#### Tarefas a fazer:
**a)** Reescreva o excerto sobre Lima desde "Em montes marginais" até "a enorme cidade.", inclusive, trocando "encosta" por "colina".
**b)** No excerto sobre Lima, que distrito é indicado como "o nosso"?

#### Excerto da página:
++++++++++

Sem perder tempo e de sorriso orgulhoso e ansioso por nos mostrar o seu quotidiano (diurno, mas principalmente nocturno) Eva, a filha de José, não nos deixou um minuto sequer... mostrou-nos a vida social de Lima, outros lugares obrigatórios de visita, um pouco do centro histórico na parte antiga da cidade, e uma imensa e sempre presente atenção ao nosso bem estar. Património cultural do Peru, o Pisco foi o a primeira coisa apresentada por Eva. Feito de uma uva especial, plantada em determinadas zonas, o Pisco bebe-se sour. Um cocktail à base desta aguardente única com, além de outras coisas, ovo, bebe-se por todo o Peru não podendo não provar várias vezes... Assim o fizémos. Estávamos no Peru.


A Cidade dos Reis, como lhe chamou Francisco Pizarro, conquistador do Peru ao serviço da coroa espanhola, é uma cidade grande. Mantém as heranças dos tempos coloniais no centro, erguendo na Praça de Armas os habituais edifícios de Governo e a Catedral, modelo que é tomado por qualquer centro urbano no Peru e da América do Sul espanhola, ou antigo Novo Mundo. Desenvolve-se ao seu redor repartindo-se em distritos. O nosso era La Molina, uma área residencial, simpática, calma, e muito segura. Dominando a nossa zona, já nos deslocávamos relativamente bem. O trânsito, alguma confusão, mercados de rua sem arrumação, anarquias instaladas em alguns lugares, levaram-me à Índia... Aquele autocarro que passa com o pica empoleirado na porta aberta gritando o destino da sua micro em muito pouco difere do sistema de transportes públicos indianos. Todos propagandeiam o seu percurso como sendo o melhor, mostrando no entanto por dentro do pequeno autocarro passageiros além da lotação permitida, como sardinhas em lata...

Em montes marginais na periferia da cidade, terras de ninguém são invadidas por comunidades preenchendo a encosta de casas feitas de tijolo sem reboco. Aqui também chegou a Oikos, para ajudar a munir a zona de infra-estruturas básicas ao desenvolvimento dessas novas comunidades. Muros de suporte que evitem desmoronamentos da encosta, sistemas de esgotos, e acessos de escadas foram construídos. Com a mão de obra local, que se divide pelos dias da semana e a ajuda da Oikos, mais um bairro da cidade de Lima, bem diferente dos que conhecíamos até então, se desenvolve de forma sustentada, fazendo crescer a enorme cidade.

++++++++++

#### Dados fornecidos:
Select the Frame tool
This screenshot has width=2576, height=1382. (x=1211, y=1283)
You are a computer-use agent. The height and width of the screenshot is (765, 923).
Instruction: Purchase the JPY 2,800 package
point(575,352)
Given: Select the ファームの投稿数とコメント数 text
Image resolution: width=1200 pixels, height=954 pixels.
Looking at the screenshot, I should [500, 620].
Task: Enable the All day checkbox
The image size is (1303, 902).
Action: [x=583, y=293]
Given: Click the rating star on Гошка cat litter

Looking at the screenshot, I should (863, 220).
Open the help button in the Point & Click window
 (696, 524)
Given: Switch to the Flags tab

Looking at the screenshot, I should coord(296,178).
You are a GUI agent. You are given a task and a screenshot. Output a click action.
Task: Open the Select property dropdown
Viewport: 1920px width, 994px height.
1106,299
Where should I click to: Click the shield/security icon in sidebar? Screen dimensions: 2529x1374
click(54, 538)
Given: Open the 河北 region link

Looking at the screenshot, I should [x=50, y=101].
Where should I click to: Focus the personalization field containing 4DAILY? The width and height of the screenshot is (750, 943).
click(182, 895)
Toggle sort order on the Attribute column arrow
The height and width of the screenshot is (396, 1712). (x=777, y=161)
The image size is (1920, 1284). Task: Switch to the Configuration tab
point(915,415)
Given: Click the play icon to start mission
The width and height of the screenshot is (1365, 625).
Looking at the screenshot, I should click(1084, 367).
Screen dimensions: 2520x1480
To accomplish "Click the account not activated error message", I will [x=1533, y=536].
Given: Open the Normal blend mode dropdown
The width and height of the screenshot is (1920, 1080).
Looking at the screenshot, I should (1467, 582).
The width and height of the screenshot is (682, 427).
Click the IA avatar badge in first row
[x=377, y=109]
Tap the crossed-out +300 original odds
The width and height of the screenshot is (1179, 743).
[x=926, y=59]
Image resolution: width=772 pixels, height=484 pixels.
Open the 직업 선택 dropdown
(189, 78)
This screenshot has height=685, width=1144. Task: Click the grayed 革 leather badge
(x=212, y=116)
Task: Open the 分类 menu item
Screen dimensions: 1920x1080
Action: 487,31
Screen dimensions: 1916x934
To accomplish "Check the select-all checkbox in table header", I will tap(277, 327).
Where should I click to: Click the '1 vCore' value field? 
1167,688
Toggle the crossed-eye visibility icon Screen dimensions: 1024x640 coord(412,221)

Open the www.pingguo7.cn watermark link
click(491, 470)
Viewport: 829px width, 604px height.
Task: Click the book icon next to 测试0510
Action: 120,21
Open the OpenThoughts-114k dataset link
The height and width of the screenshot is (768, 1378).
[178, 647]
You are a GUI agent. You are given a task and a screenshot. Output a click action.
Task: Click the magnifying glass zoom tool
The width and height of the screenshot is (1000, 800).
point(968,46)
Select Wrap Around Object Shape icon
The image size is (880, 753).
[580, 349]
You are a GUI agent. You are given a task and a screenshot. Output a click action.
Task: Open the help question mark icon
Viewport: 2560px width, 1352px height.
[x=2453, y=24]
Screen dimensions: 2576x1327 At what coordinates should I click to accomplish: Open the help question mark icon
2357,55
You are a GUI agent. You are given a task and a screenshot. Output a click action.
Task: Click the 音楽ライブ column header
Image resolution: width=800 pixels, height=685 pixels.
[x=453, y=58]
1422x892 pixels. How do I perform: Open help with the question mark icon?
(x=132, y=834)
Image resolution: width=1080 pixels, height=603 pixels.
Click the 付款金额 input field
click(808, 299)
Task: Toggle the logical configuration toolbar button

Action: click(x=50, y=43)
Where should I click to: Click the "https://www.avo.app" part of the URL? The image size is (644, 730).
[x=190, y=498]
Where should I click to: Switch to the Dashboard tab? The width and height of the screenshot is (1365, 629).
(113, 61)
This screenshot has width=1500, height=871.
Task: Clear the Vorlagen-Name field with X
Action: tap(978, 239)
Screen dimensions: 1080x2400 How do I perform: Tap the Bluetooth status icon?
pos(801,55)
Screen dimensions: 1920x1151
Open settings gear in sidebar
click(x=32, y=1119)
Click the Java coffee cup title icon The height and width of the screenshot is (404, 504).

++++++++++

#### Respostas:
**a)**
Em montes marginais na periferia da cidade, terras de ninguém são invadidas por comunidades preenchendo a colina de casas feitas de tijolo sem reboco. Aqui também chegou a Oikos, para ajudar a munir a zona de infra-estruturas básicas ao desenvolvimento dessas novas comunidades. Muros de suporte que evitem desmoronamentos da colina, sistemas de esgotos, e acessos de escadas foram construídos. Com a mão de obra local, que se divide pelos dias da semana e a ajuda da Oikos, mais um bairro da cidade de Lima, bem diferente dos que conhecíamos até então, se desenvolve de forma sustentada, fazendo crescer a enorme cidade.

**b)** La Molina.